Q1 2025 earnings summary
27 Dec, 2025Executive summary
Most transportation business metrics and credit quality improved despite persistent freight market headwinds, with strong growth in factoring and payments segments.
Reported net loss to common stockholders of $0.8 million, or $(0.03) per diluted share, for Q1 2025, compared to net income of $3.4 million in Q1 2024.
Investments and acquisitions, including Greenscreens.ai, position the company for profitable revenue growth in a challenging environment.
Management remains confident in the business's durability and value creation, with flexibility to adjust investment levels.

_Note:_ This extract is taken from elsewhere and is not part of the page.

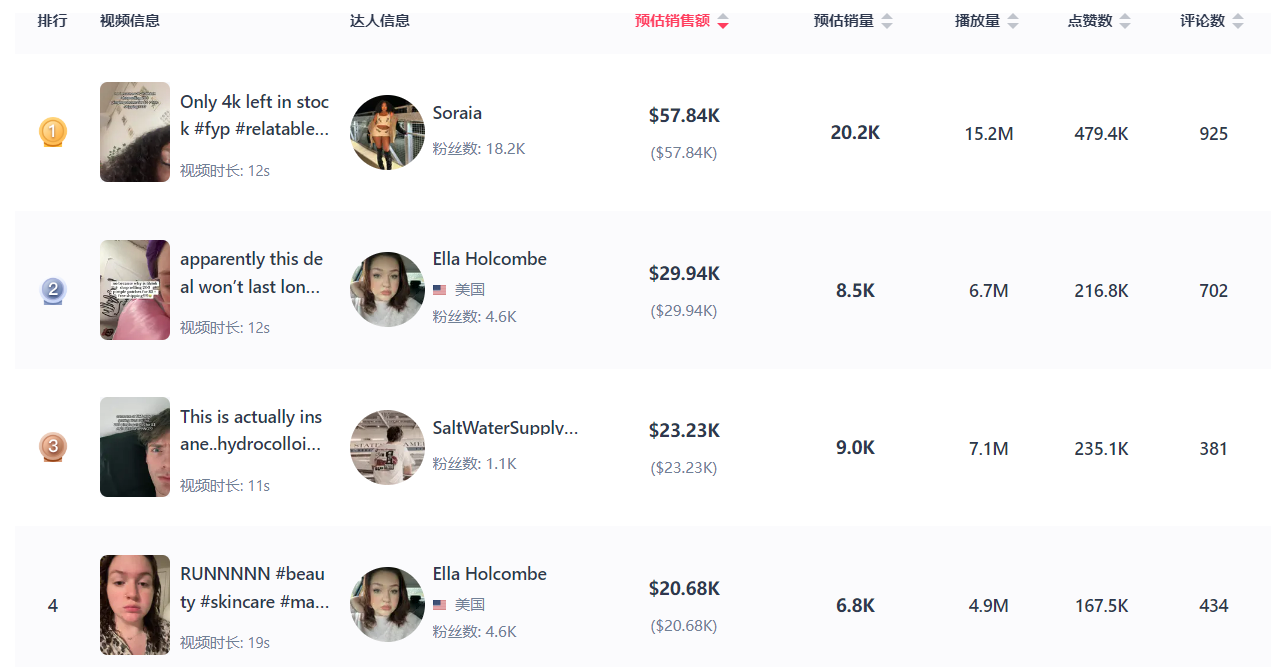Click the bronze third-place rank medal
1271x667 pixels.
53,447

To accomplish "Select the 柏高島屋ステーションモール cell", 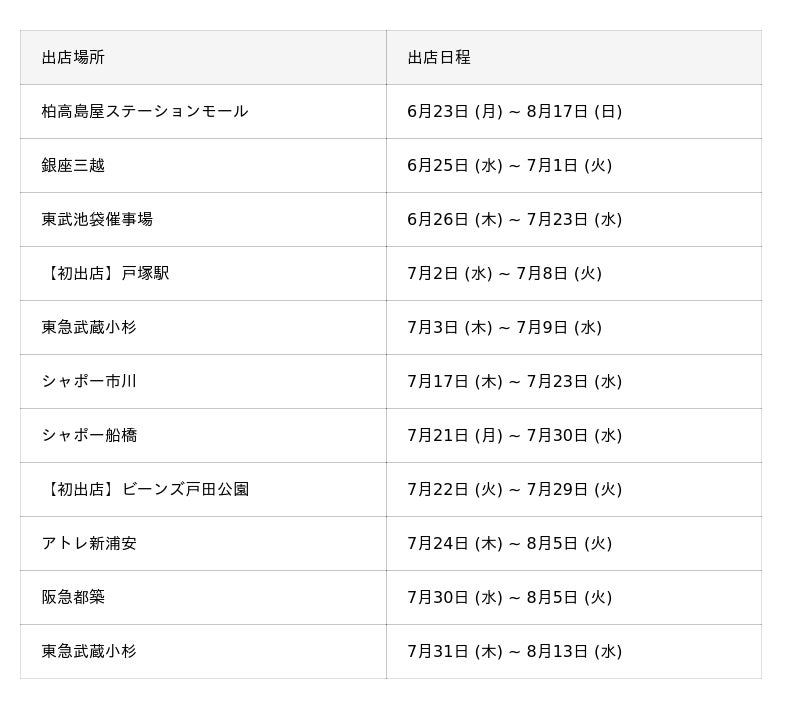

Total assets reached $6.27 billion, with deposits rising to $4.98 billion and stockholders' equity at $893.9 million.
Financial highlights
Transportation business revenue for the quarter was $206 million, with factoring generating $144 million, noted as a historically low quarter.

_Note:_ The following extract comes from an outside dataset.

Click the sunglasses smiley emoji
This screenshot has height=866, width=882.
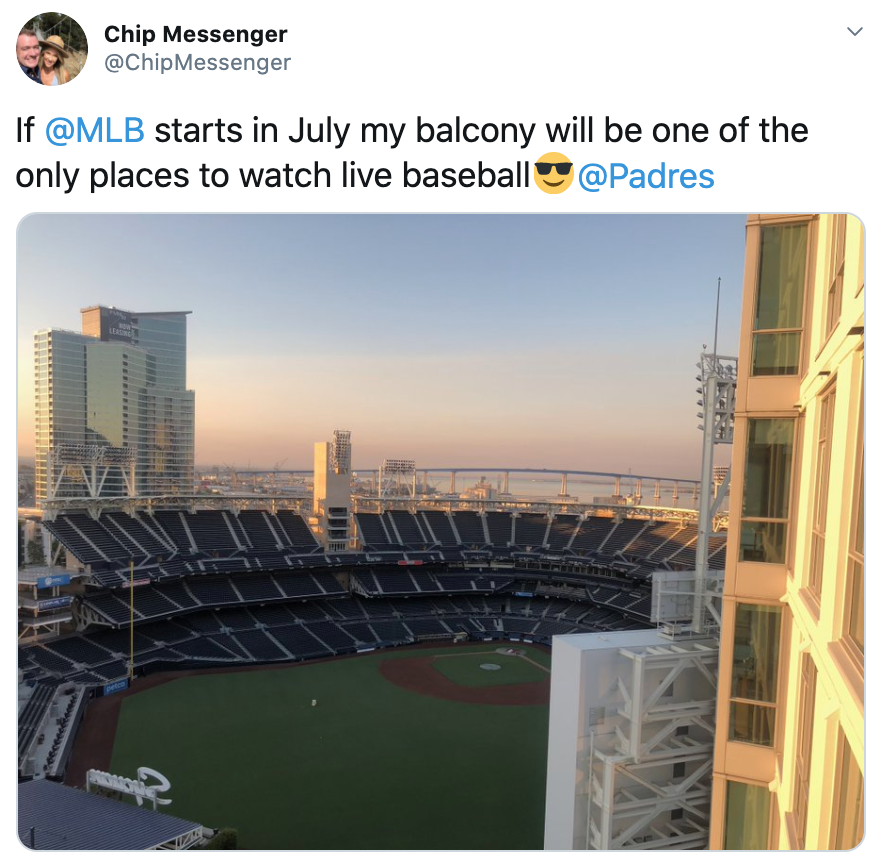(553, 174)
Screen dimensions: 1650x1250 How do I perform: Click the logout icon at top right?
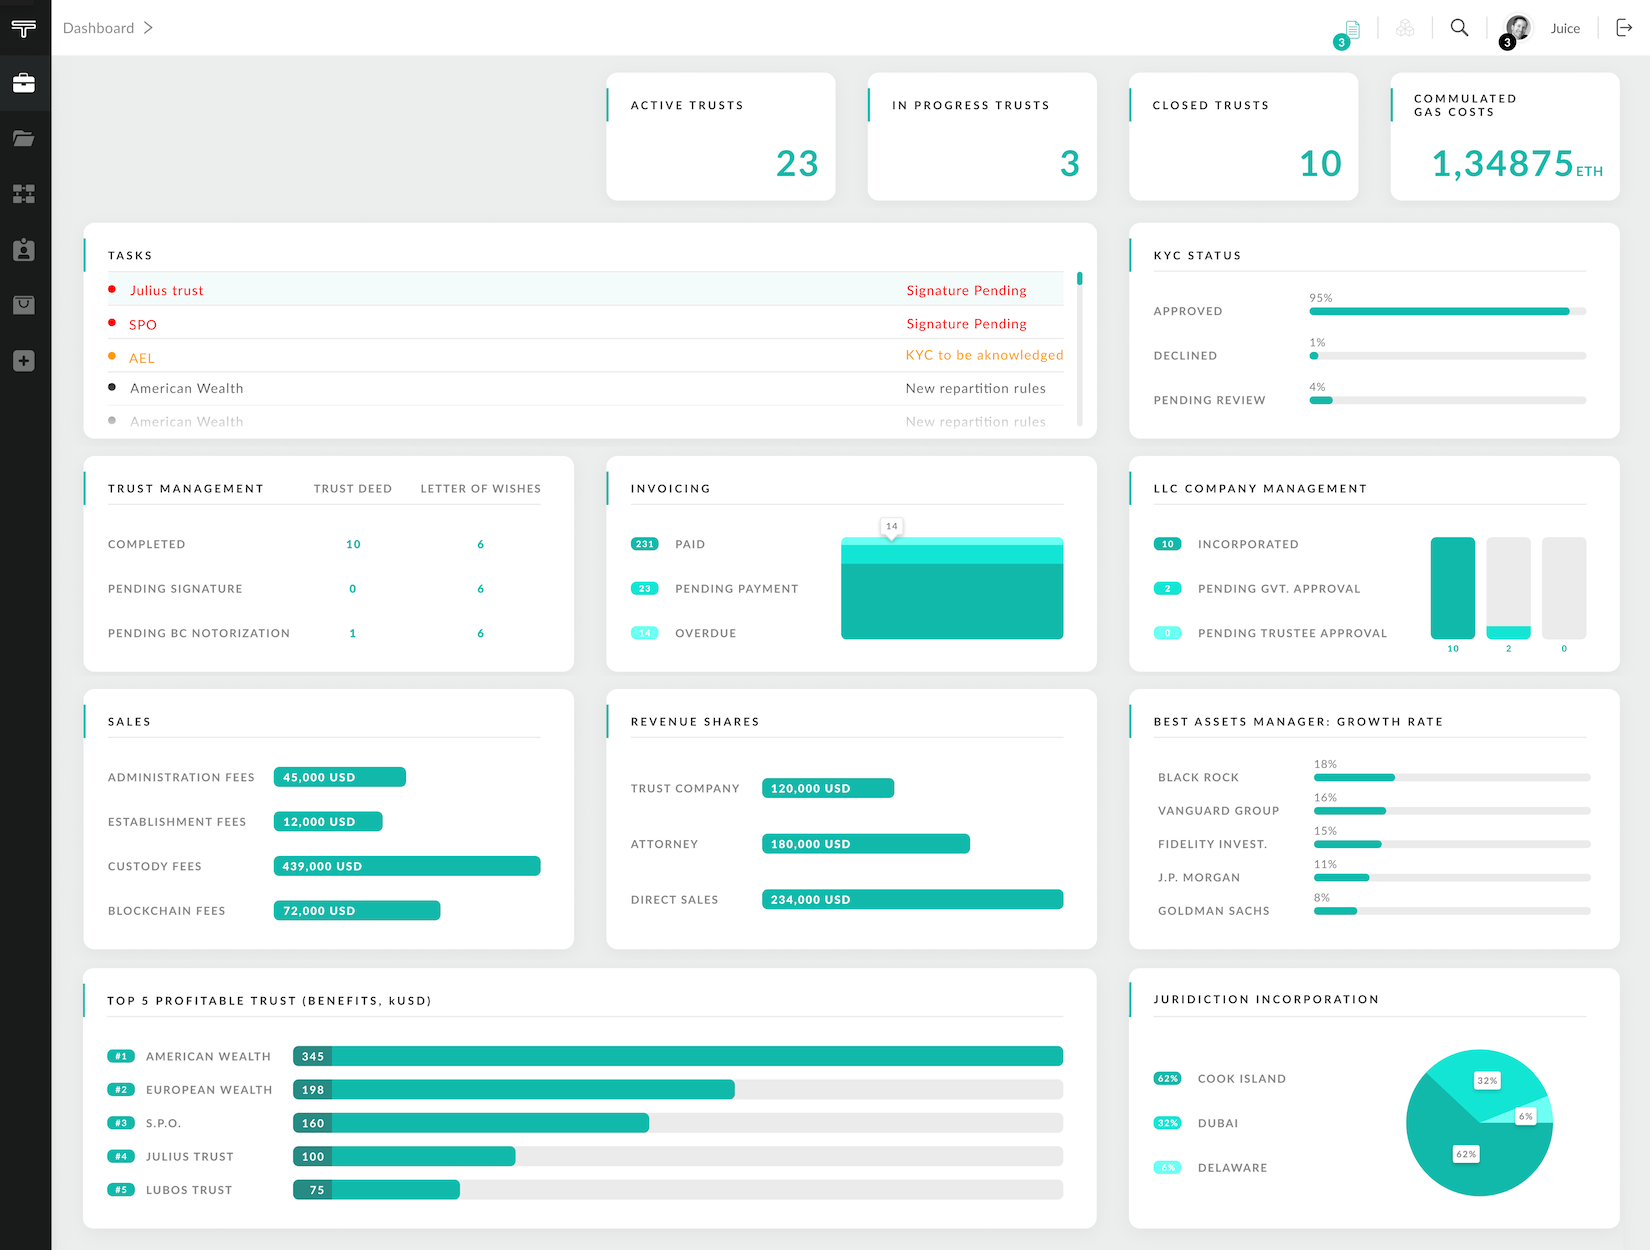coord(1624,28)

Net interest income was $84.4 million, down 1.9% year-over-year; noninterest income rose 14.6% to $17.2 million.
Payments segment fees increased 12-13% year-over-year, outpacing a 3-4% increase in conforming invoice volume.
Upgrades and cross-selling in audit and payments platforms delivered an incremental annualized benefit of $2.4 million from existing clients.
Noninterest expense increased 10.8% to $100.2 million, with higher salaries, professional fees, and technology costs.
Outlook and guidance
Revenue growth is expected to accelerate in the back half of the year, driven by monetization of C.H. Robinson, LoadPay, Greenscreens, and legacy client upgrades.
Greenscreens.ai acquisition anticipated to enhance data and pricing capabilities in logistics, with closing expected in Q2 2025.
Factoring and payments are expected to be the largest contributors to revenue growth, with intelligence (data products) ramping into next year.
Management expects continued focus on managed growth in factoring, efficiency improvements, and technology investments.
Freight market softness and low spot rates may continue to pressure revenue and asset quality in transportation-related segments.